⟨

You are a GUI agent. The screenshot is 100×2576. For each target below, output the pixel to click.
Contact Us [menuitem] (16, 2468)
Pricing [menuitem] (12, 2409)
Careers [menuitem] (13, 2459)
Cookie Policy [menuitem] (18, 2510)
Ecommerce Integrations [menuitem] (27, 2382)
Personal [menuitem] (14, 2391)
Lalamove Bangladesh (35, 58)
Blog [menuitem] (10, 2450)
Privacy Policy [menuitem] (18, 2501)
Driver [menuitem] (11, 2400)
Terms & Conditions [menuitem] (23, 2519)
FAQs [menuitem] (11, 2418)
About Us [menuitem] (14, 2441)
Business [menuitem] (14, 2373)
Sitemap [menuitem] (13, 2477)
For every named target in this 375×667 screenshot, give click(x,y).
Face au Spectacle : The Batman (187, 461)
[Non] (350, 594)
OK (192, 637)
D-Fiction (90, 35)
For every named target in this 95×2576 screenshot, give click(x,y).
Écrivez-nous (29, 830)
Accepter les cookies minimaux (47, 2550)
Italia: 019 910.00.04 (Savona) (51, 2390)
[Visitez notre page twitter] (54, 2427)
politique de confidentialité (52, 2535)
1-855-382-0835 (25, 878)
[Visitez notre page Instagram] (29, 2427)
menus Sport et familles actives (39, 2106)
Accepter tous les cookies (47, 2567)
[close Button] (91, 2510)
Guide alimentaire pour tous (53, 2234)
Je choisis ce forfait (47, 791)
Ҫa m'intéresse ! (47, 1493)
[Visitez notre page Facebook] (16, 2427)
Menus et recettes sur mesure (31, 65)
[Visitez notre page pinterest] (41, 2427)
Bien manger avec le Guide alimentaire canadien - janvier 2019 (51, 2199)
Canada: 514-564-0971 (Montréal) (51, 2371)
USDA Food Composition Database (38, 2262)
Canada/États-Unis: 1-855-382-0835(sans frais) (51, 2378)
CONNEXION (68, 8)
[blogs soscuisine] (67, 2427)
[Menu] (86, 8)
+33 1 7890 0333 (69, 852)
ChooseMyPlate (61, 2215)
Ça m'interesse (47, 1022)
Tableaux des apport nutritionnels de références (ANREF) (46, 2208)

⟩
⟨

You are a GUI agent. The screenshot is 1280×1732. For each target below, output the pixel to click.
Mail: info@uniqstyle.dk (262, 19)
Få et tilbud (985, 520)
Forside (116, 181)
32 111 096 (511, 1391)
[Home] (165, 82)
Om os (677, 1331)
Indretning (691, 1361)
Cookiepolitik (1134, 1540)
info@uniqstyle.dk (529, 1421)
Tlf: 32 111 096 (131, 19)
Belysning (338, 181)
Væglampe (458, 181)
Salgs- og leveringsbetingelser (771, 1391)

⟩
⟨

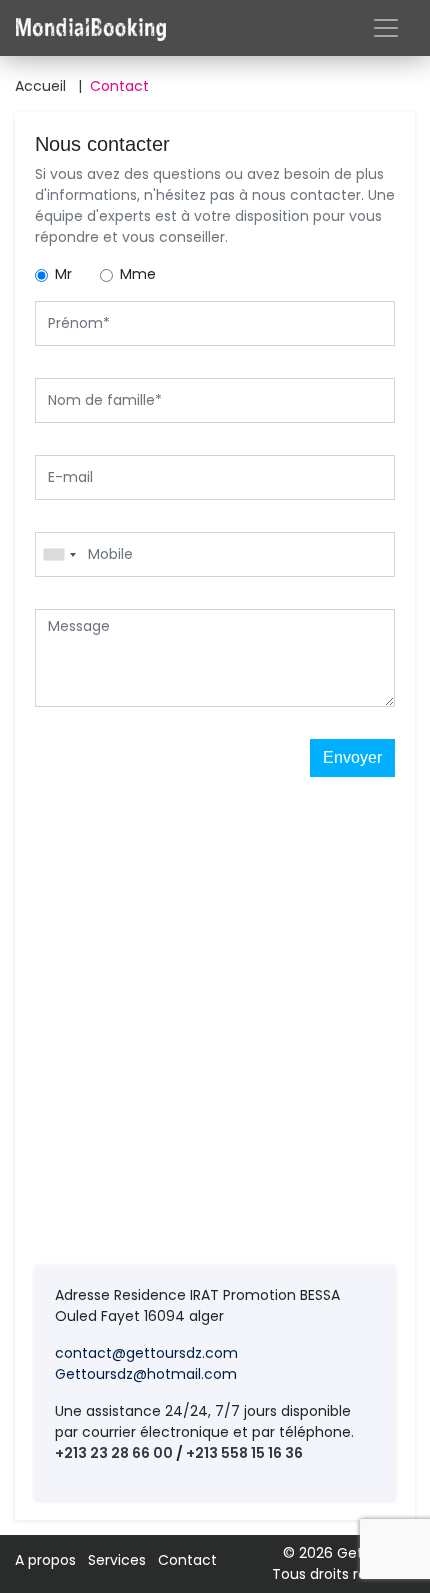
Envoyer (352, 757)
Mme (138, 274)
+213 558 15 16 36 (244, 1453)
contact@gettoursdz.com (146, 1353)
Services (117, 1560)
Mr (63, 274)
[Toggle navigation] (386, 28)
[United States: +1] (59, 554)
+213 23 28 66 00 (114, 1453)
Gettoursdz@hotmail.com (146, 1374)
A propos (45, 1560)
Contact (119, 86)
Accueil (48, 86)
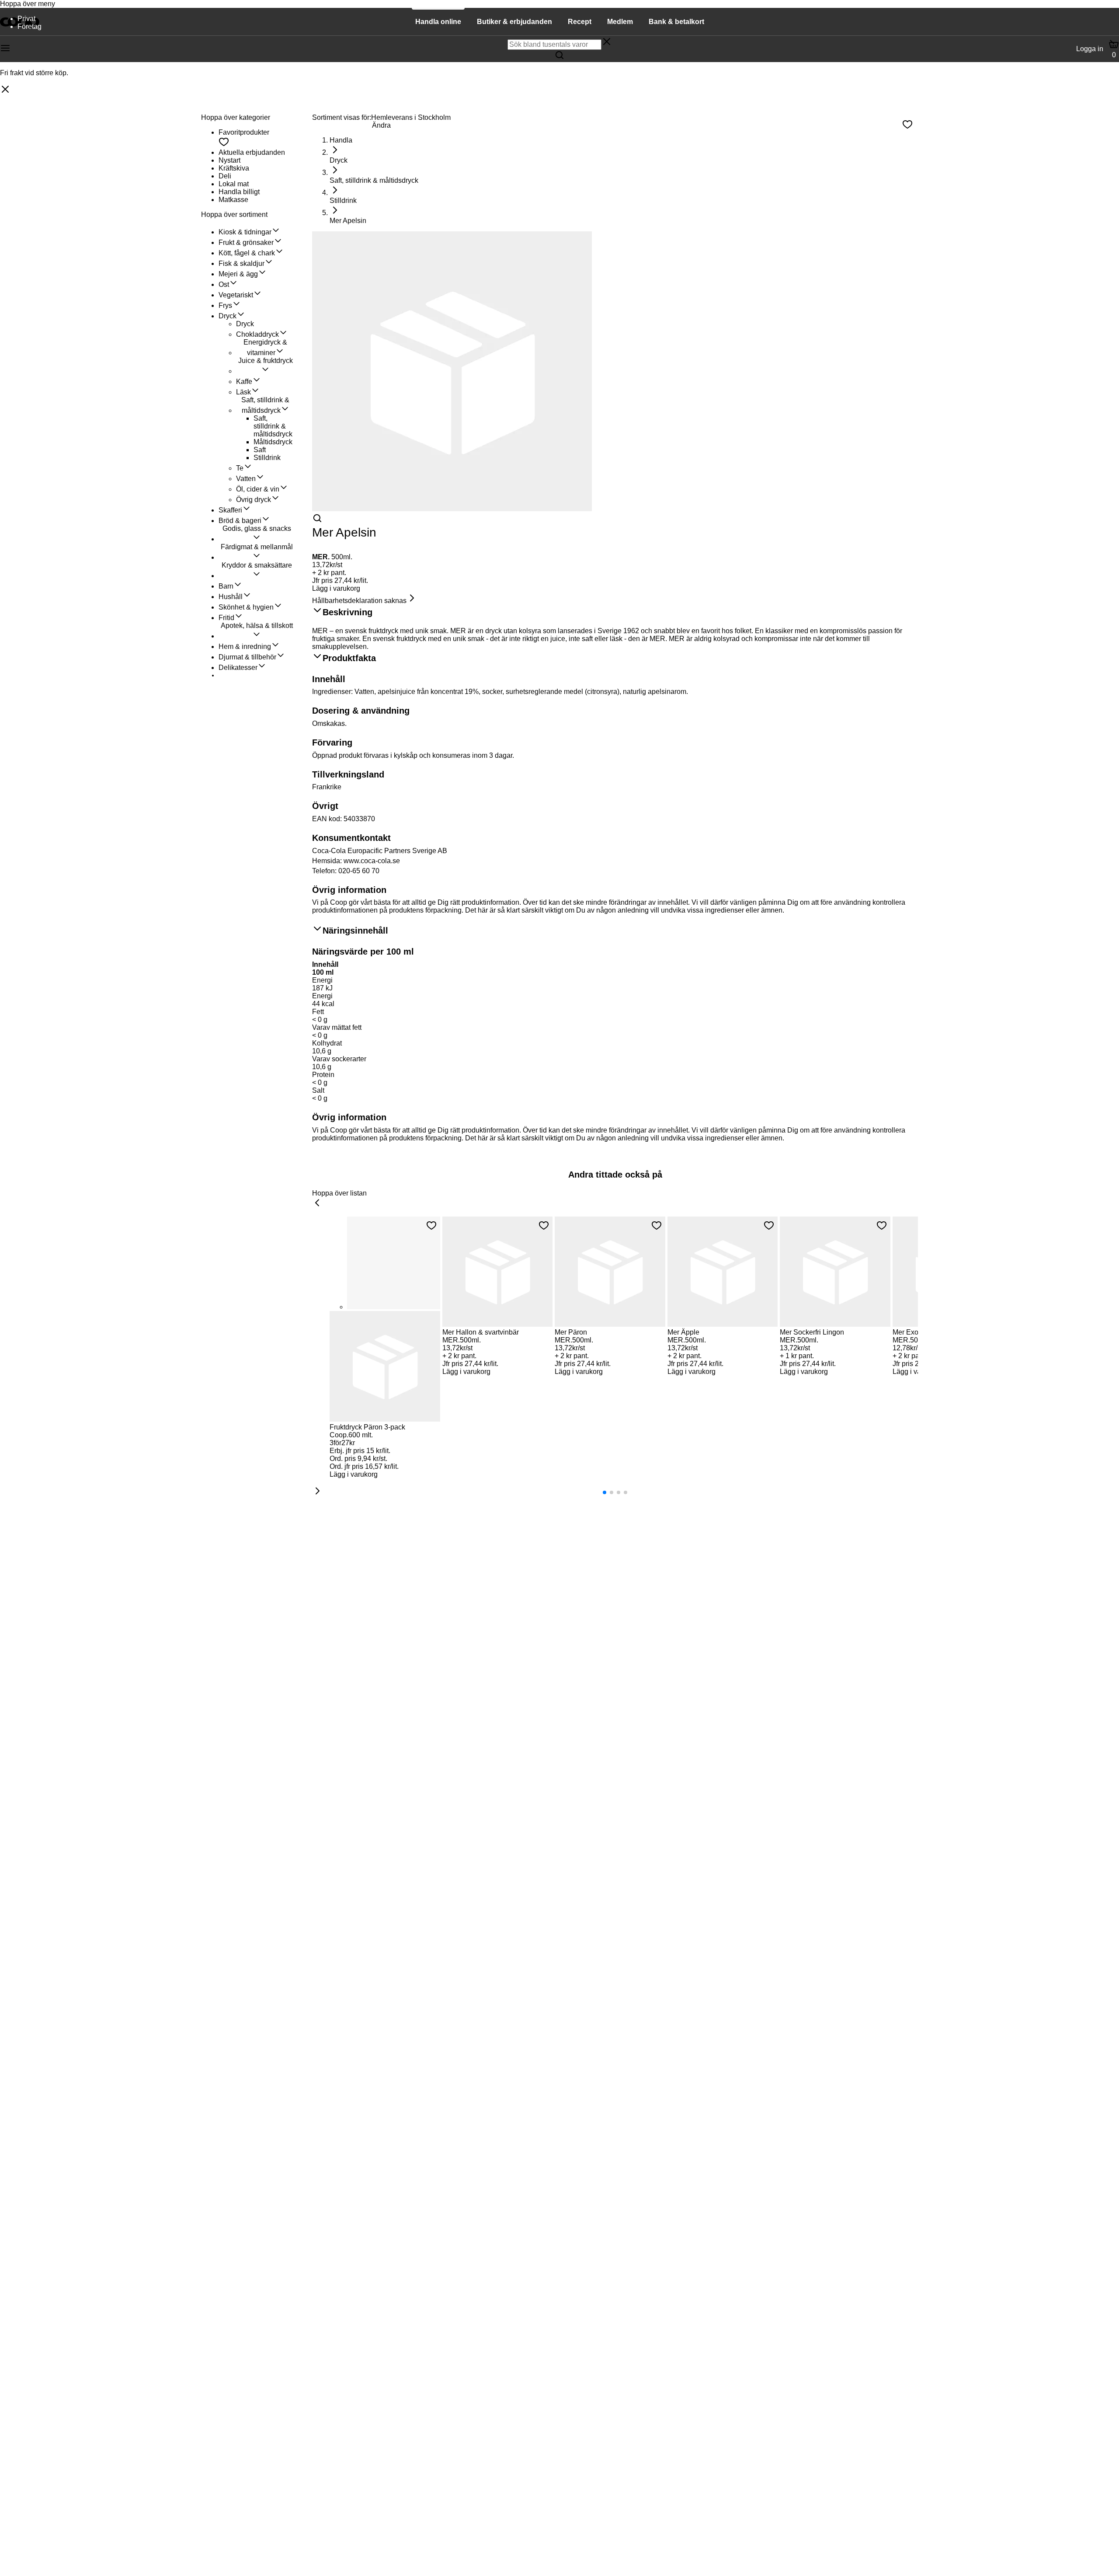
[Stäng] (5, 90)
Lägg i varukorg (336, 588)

⟩

* TO DO
As listed above, the lines from the line with "[Visitez notre page pinterest] (41, 2427)" to the line with "Ça m'interesse (47, 1022)" are to be echoed exactly, with both ends included and nothing added.

* ANSWER FOR THE TASK
[Visitez notre page pinterest] (41, 2427)
Bien manger avec le Guide alimentaire canadien - janvier 2019 (51, 2199)
Canada: 514-564-0971 (Montréal) (51, 2371)
USDA Food Composition Database (38, 2262)
Canada/États-Unis: 1-855-382-0835(sans frais) (51, 2378)
CONNEXION (68, 8)
[blogs soscuisine] (67, 2427)
[Menu] (86, 8)
+33 1 7890 0333 (69, 852)
ChooseMyPlate (61, 2215)
Ça m'interesse (47, 1022)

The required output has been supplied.